# Trecho do documento
○ ○ ○ ○
Alguns trechos dos caminhos enveredados pela humanidade podem ser elucidados pelo próprio homem, pela Terra, pela Geologia, mormente em épocas de transição e cataclismos. Aliás, são quase que exclusivamente essas épocas a deixarem para a posteridade os vestígios daquilo outrora existente. Freqüentemente, tais indícios provocaram uma reformulação do calendário da humanidade e conferiram sentido novo a tradições e mitos antigos.

Em meados dos anos 50, ficou comprovado, por todas as disciplinas científicas, da Etnologia à Arqueologia, que, há 10.500 anos atrás, houve um súbito deslocamento dos pólos magnéticos da Terra. Também o Pólo Norte, geográfico, até cerca de 8.500 a.C. nas regiões meridionais da Groenlândia, de repente, avançou em 3.500 km e veio a situar-se no seu local atual. A figura da pág. 18 ilustra, esquematicamente, este afastamento abrupto que, na época, valeu por um cataclismo universal.
○ ○ ○ ○
# Dados fornecidos
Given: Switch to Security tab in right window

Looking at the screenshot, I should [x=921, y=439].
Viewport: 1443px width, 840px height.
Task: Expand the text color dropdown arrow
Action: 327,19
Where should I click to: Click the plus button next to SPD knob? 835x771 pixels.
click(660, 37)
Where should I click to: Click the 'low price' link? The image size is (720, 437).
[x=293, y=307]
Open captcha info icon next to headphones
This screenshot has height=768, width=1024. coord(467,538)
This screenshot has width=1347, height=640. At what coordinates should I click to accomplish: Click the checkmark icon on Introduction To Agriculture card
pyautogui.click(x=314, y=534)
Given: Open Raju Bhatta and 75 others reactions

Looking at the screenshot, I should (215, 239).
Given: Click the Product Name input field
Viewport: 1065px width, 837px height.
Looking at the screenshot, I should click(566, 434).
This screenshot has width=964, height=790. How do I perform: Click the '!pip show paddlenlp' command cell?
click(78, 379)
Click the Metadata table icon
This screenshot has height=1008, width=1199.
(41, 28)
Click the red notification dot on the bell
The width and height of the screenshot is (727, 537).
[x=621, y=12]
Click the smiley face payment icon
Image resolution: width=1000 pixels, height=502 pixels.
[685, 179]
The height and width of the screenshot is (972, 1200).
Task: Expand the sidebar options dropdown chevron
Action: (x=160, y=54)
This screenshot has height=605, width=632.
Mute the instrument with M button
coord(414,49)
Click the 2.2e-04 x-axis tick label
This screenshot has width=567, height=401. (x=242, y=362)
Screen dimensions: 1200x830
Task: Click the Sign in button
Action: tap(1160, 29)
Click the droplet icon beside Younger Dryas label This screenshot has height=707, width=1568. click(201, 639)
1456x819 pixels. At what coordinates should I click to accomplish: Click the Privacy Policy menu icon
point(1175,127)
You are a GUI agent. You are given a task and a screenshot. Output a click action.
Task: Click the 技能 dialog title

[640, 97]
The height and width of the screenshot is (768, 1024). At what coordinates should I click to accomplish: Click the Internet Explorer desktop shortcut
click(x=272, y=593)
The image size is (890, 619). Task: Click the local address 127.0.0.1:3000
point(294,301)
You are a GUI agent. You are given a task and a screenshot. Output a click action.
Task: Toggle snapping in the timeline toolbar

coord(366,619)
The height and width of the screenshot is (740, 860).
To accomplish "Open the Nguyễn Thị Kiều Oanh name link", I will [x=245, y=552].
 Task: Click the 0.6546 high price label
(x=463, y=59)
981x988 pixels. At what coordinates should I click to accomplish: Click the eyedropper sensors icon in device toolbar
○ ○ ○ ○
# Problemas a resolver
**a)** De acordo com o trecho do documento, quantos quilômetros o Pólo Norte geográfico avançou de repente?
**b)** Transcreva do trecho do documento, sem alterações, a parte que se abre com as palavras contendo "Em meados dos" e se fecha com "um cataclismo universal.".
**c)** Segundo o trecho do documento, por que as épocas de transição e cataclismos ajudam mais a elucidar os caminhos da humanidade?

# Respostas desenvolvidas
**a)** Avançou 3.500 km.

**b)**
Em meados dos anos 50, ficou comprovado, por todas as disciplinas científicas, da Etnologia à Arqueologia, que, há 10.500 anos atrás, houve um súbito deslocamento dos pólos magnéticos da Terra. Também o Pólo Norte, geográfico, até cerca de 8.500 a.C. nas regiões meridionais da Groenlândia, de repente, avançou em 3.500 km e veio a situar-se no seu local atual. A figura da pág. 18 ilustra, esquematicamente, este afastamento abrupto que, na época, valeu por um cataclismo universal.

**c)** São quase exclusivamente essas épocas que deixam para a posteridade os vestígios do que existiu outrora.